- _Short exercise_: Quote the rows below verbatim, from the line containing "Open the Firefox hamburger menu" up to and including the line containing "Action: pos(282,1841)".

- _Extracted information_:

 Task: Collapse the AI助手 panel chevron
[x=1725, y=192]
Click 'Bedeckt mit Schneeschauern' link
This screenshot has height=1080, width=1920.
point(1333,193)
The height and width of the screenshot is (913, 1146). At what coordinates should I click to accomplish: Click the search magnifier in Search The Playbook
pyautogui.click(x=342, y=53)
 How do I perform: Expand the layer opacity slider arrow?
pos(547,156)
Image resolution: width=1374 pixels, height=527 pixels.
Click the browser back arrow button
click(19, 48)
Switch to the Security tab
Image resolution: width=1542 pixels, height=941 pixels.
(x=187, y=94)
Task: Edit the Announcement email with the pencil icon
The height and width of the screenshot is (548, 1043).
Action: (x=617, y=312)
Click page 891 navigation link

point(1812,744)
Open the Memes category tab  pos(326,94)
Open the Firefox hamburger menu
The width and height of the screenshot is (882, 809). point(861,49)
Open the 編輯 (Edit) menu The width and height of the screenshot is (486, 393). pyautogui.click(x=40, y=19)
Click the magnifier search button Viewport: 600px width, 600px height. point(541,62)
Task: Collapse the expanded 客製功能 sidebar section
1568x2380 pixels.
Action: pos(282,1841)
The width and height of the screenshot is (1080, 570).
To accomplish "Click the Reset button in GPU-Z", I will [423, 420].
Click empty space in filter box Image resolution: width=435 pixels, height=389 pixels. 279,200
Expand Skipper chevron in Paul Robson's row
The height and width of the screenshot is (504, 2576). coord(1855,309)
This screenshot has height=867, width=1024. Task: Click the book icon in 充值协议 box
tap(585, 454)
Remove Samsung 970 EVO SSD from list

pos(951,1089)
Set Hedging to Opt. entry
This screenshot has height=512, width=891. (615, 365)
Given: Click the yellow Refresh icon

- _Output_:
Open the Firefox hamburger menu
The width and height of the screenshot is (882, 809). point(861,49)
Open the 編輯 (Edit) menu The width and height of the screenshot is (486, 393). pyautogui.click(x=40, y=19)
Click the magnifier search button Viewport: 600px width, 600px height. point(541,62)
Task: Collapse the expanded 客製功能 sidebar section
1568x2380 pixels.
Action: pos(282,1841)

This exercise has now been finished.